● **PROBLEMS AND TASKS**:
• a. In the answer on Hodge filtrations, what calculation does the author suggest doing?
• b. Duplicate the stretch of the answer on Hodge filtrations from "Answer by Mike" through "transversality in action.".

═════ SOURCE PASSAGE ═════

User mike roth - MathOverflow

Answer by Mike Roth for When can Hodge filtrations (decompositions?) be described explicitly in terms of periods?

2012-10-02T16:51:41Z

Building on Donu Arapura's answer (although it's again not clear you can do it in an hour), I would suggest the computing the Hodge filtration in $H^2$ of a product $E_1\times E_2$ of two elliptic curves. The beautiful thing about this example is that (1) you can see how the Neron-Severi group changes rank with the periods, and explicitly relate this back to the properties of the elliptic curves, so it also serves as an example of why the Hodge conjecture is so mysterious and significant, and (2) you can see how the filtration varies with the periods, and so see Griffiths transversality in action.

Here is an outline of this calculation. Choose a basis $\delta_1$, $\delta_2$ for $H^1(E_1,\mathbf{Z})$, oriented so that $\delta_1\cap\delta_2 =1$, and normalize the holomorphic differential $\omega$ so that its integral along (the Poincare duals of) $\delta_1$ and $\delta_2$ are $\tau_1$ (the period of $E_1$), and $1$ respectively. Then this tells us that in $H^1(E_1,\mathbf{C})$ we have the relations

$$\delta_1=\frac{1}{\overline{\tau}_1 - \tau_1}(\overline{\tau}_1\omega - \tau_1\overline{\omega})\quad\mbox{and}\quad \delta_2=\frac{1}{\overline{\tau}_1-\tau_1}(-\omega-\overline{\omega}).$$

Similarly, choose an oriented basis $\epsilon_1$, $\epsilon_2$ for $H^{1}(E_2,\mathbf{Z})$ and normalize the holomorphic differential $\eta$ of $E_2$ to have integrals (along the Poincare duals of $\epsilon_1$ and $\epsilon_2$) of $\tau_2$ (the period of $E_2$) and $1$ respectively. Then in $H^1(E_2,\mathbf{C})$ we get the similar formulas

$$\epsilon_1=\frac{1}{\overline{\tau}_2 - \tau_2}(\overline{\tau}_2\eta - \tau_2\overline{\eta})\quad\mbox{and}\quad \epsilon_2=\frac{1}{\overline{\tau}_2-\tau_2}(-\eta-\overline{\eta}).$$

Wedging $\delta_1$, $\delta_2$, $\epsilon_1$, and $\epsilon_2$ together gives integral bases for $H^2(E_1\times E_2,\mathbf{Z})$, and from the formulas above see their expressions in terms of wedges of $\omega$, $\overline{\omega}$, $\eta$, and $\overline{\eta}$, and thus see the Hodge filtration. Explicitly, the change of basis matrix (up to a factor of $(\overline{\tau}_1-\tau_1)(\overline{\tau_2}-\tau_2)$) is

$$ \begin{array}{cc} & \begin{array}{cccc} \omega\wedge\eta & \overline{\omega}\wedge\eta & \omega\wedge\overline{\eta} & \overline{\omega}\wedge\overline{\eta} \ \end{array} \\ \begin{array}{c} \delta_1\wedge\epsilon_1 \\ \delta_1\wedge\epsilon_2 \\ \delta_2\wedge\epsilon_1 \\ \delta_2\wedge\epsilon_2\ \end{array} &\left[{ \begin{array}{cccc} \overline{\tau}_1\tau_2 & -\tau_1\overline{\tau}_2 & -\overline{\tau}_1\tau_2 & \tau_1\tau_2 \\ -\overline{\tau}_1 & \tau_1 & \overline{\tau}_1 & -\tau_1 \\ -\overline{\tau}_2 & \overline{\tau}_2 & \overline{\tau}_2 & -\tau_2 \\ 1 & -1 & -1 & 1 \ \ \end{array}}\right] \end{array}$$ (So the first row expresses $\delta_1\wedge\epsilon_1$ in terms of the wedges of $\omega$, $\eta$ and their conjugates.) Here $\delta_1\wedge\delta_2$ and $\epsilon_1\wedge\epsilon_2$ have been omitted since they are clearly $(1,1)$-forms.

═════ DATA EXTRACT ═════

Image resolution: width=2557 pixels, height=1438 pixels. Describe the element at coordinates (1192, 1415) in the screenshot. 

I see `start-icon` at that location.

═════

● **REPLIES**:
• a. Computing the Hodge filtration in $H^2$ of a product $E_1\times E_2$ of two elliptic curves.

• b.
Answer by Mike Roth for When can Hodge filtrations (decompositions?) be described explicitly in terms of periods?

2012-10-02T16:51:41Z

Building on Donu Arapura's answer (although it's again not clear you can do it in an hour), I would suggest the computing the Hodge filtration in $H^2$ of a product $E_1\times E_2$ of two elliptic curves. The beautiful thing about this example is that (1) you can see how the Neron-Severi group changes rank with the periods, and explicitly relate this back to the properties of the elliptic curves, so it also serves as an example of why the Hodge conjecture is so mysterious and significant, and (2) you can see how the filtration varies with the periods, and so see Griffiths transversality in action.